Differences

“Number twenty-three. Manhattan and Boulevardier. Thirty seconds,” said the guy who was running that night’s game of Differences.

Bars have always hosted dart leagues, trivia nights, poetry slams, and other events to get people in on a slow night. But this bar hosted a game called Viva La Différence on Mondays at eight. Everybody just called it Differences. You got a sheet of paper with twenty-five lines on it to answer what the difference was between two words that were barked out. You had thirty seconds between the words, and a minute at the end to finalize your answers.

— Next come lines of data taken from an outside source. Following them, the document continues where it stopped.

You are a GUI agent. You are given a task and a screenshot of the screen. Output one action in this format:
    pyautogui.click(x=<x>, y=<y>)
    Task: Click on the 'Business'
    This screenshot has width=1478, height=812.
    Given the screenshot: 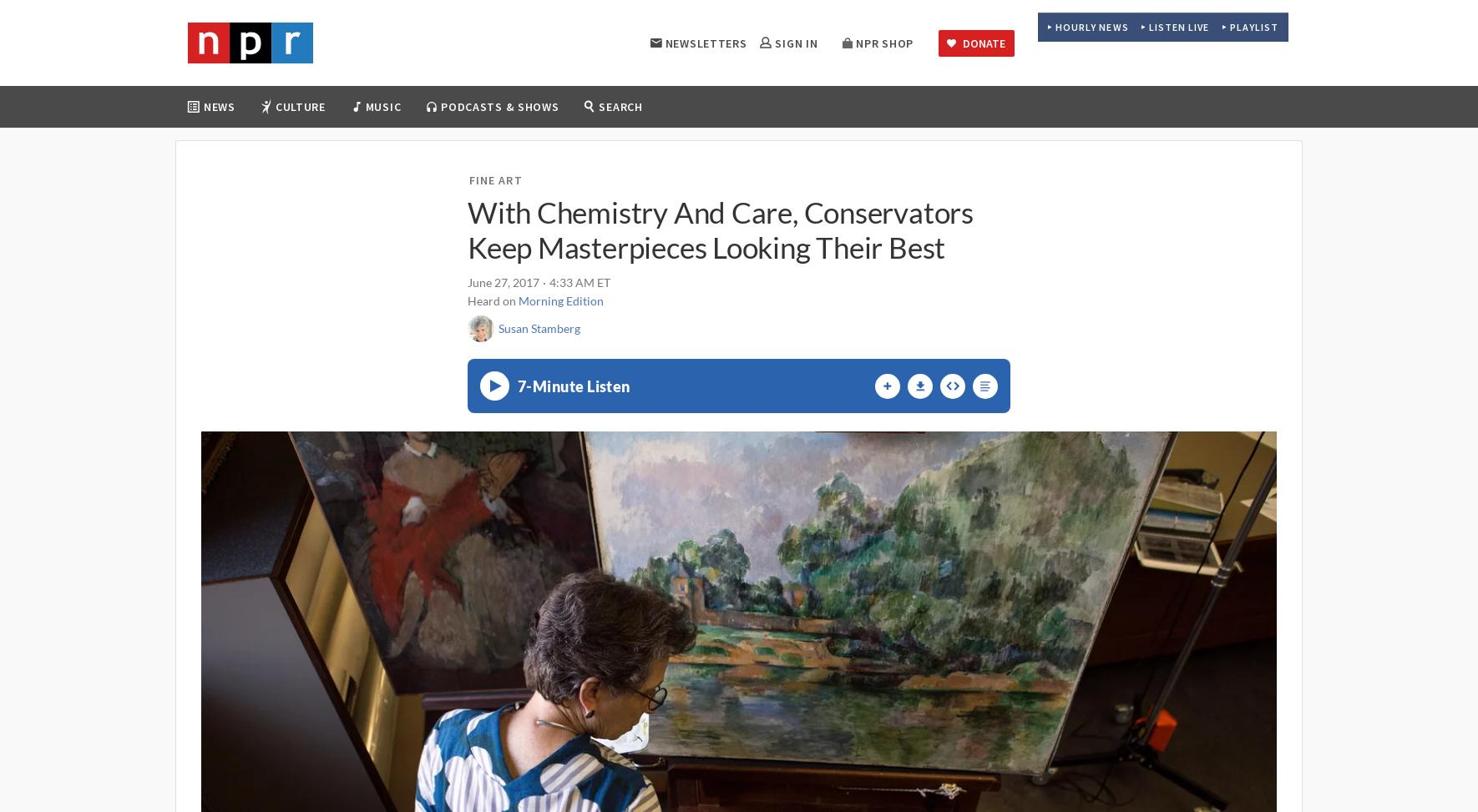 What is the action you would take?
    pyautogui.click(x=283, y=197)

The prizes were small—often just a round or two at the bar, but the payout could go all the way up to a pair of movie tickets. You would think that there’s no possible way that a game which took about a half hour or so to play would draw in people, and keep them in the bar afterwards.

But you would think wrong.

Put this game in a bar on McDougal in the Village, and word nerds from all corners of Manhattan fill it up fast. These people have gigantic (some of them would say Brobdingnagian) vocabularies, and need to prove it. After the game was over, they stuck around for hours to argue etymology, origins, and derivations of the words that were used in that night’s game.

“A Boulevardier has Campari in it, along with the whiskey and sweet vermouth. Put it down,” Janice told me.

I dutifully wrote down the answer on the sheet.

“I still think you’re wrong on number three,” I whispered to her so no one else could hear. “A cuspidor is a type of spittoon, not the other way around.”

“It’s right.”

“Number twenty-four,” the emcee called out. “Midwife and doula. Thirty seconds.”

“I know this one,” I said. “A midwife is medically trained, a doula provides non-medical support and doesn’t deliver the baby.”

“Yep, write it down.”

Janice and I were set up by some mutual friends. We hit it off, and got exclusive in less than two weeks. She was getting her PhD in Linguistics at NYU while working for Harper & Row translating books, and I was doing my thing downtown. This was our fifth time at Differences but we never managed to crack the top five, much to her chagrin.

“Number twenty-five. Graveyard and cemetery.”

Groans came from every player, and mumbles abounded that the last set of words should at least provide some challenge.

— | —

“I’m sorry about the cuspidor answer,” Janice said to me outside the bar. It was the third time she apologized to me.

“We won. You should be excited. What’s to be sorry about? We got twenty-four out of twenty-five.”

“But we could have had a perfect score. And,” she emphasized by holding up her index finger, “more importantly, you’re never going to let me forget that you were right, and I was wrong.” She turned her hand toward me and pointed to my jacket pocket. “I saw you keep the answer sheet. You’re going to show our friends.”

She was right.

“I got an idea on how to make it up to you,” she said as she slipped her left hand into my right and tugged me down McDougal.

“It’s not necessary. We won the big prize—coupons for two hot dogs and two fruit drinks at Gray’s Papaya.” I took the vouchers out of my back pocket and fanned them for effect. “These babies must be worth six bucks.”

But Janice was determined to make it up to me, and laid out a plan.

“First, we’ll go to your place for a quickie. Then you can pack a bag for work tomorrow, and come back home with me for the night. Sound like an idea?”

“Will this quickie involve any manual or oral stimulation?”

She tried really hard to suppress a smile. “You do realize that I can always change my mind.”

I held up my arm. “Taxi!”

— | —

We had our own Gift of the Magi that Christmas. I bought Janice an antique delft spittoon, and she got me a hand-hammered copper cuspidor with a stamp that reads Grands Magasins Du Louvre, Paris.

Come April, they’ll be sitting on our mantel for thirty-five years, bookending that night’s framed scorecard, and our unused coupons.